##### Selected excerpt

Counting the costs after the conflict

Politically, the most recent news generated by the Russian-Georgian conflict has been relatively positive.

Moscow has committed to withdrawing its troops from Georgia by early October, Tbilisi has foresworn any attempts at using force to reincorporate its two separatist regions, and Washington has said it won't take any unilateral action against Russia.

But the measured hopefulness on the political front may take a while to be transmitted to the economic realm, as concern remains among investors over the long-term effects the clash over South Ossetia will have on trade relations with the West.

Worries persist that events have reinforced Cold War stereotypes among Western investors and could trigger the kind of retaliatory measures and economic isolationism that have often been the Kremlin's response in the past.

Speaking at the Baikal Economic Forum in Irkutsk on Tuesday, First Deputy Prime Minister Igor Shuvalov insisted that Russia had no intention of shutting itself off from the global economy.

Finance Minister Alexei Kudrin put the case more strongly.

"From my point of view, the situation has now been resolved, and political risks have disappeared. The situation is now clear," Kudrin said Tuesday, Reuters reported.

"Investors can now relax and start acting," he said. "If you want to make money in Russia, please, go ahead."

That has not stopped many from worrying that questions of politics might trump those of economics and trade.

##########

Set exercise 1:
In the article on the conflict's economic costs, do these statements agree with the text: (a) Moscow has committed to pulling its troops out of Georgia by early October; (b) Igor Shuvalov spoke at the Baikal Economic Forum in Moscow; (c) Washington has said it will take unilateral action against Russia? For each, answer yes or no and quote the deciding words.
Set exercise 2:
Repeat the part of the article on the conflict's economic costs between "But the measured" and "in the past.", inclusive.
The lines placed after this article have nothing to do with the tasks.

##### Data shown

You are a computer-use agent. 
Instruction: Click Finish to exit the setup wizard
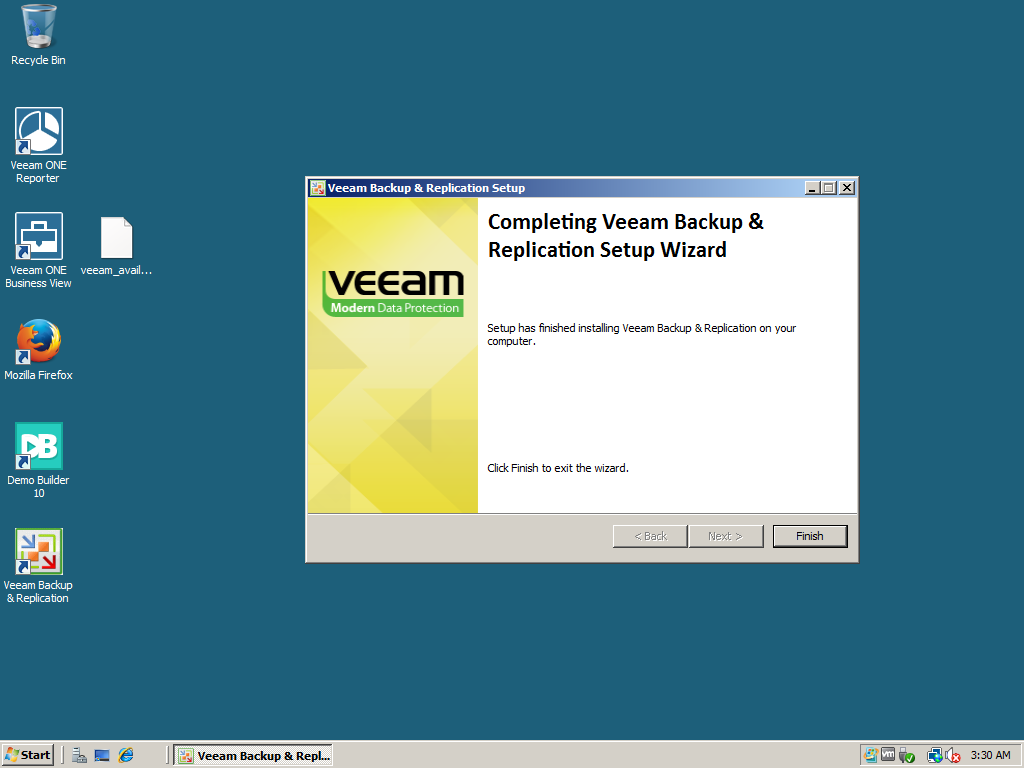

##########

Answer 1:
(a) Yes: "Moscow has committed to withdrawing its troops from Georgia by early October"
(b) No: "Speaking at the Baikal Economic Forum in Irkutsk on Tuesday"
(c) No: "Washington has said it won't take any unilateral action against Russia"

Answer 2:
But the measured hopefulness on the political front may take a while to be transmitted to the economic realm, as concern remains among investors over the long-term effects the clash over South Ossetia will have on trade relations with the West.

Worries persist that events have reinforced Cold War stereotypes among Western investors and could trigger the kind of retaliatory measures and economic isolationism that have often been the Kremlin's response in the past.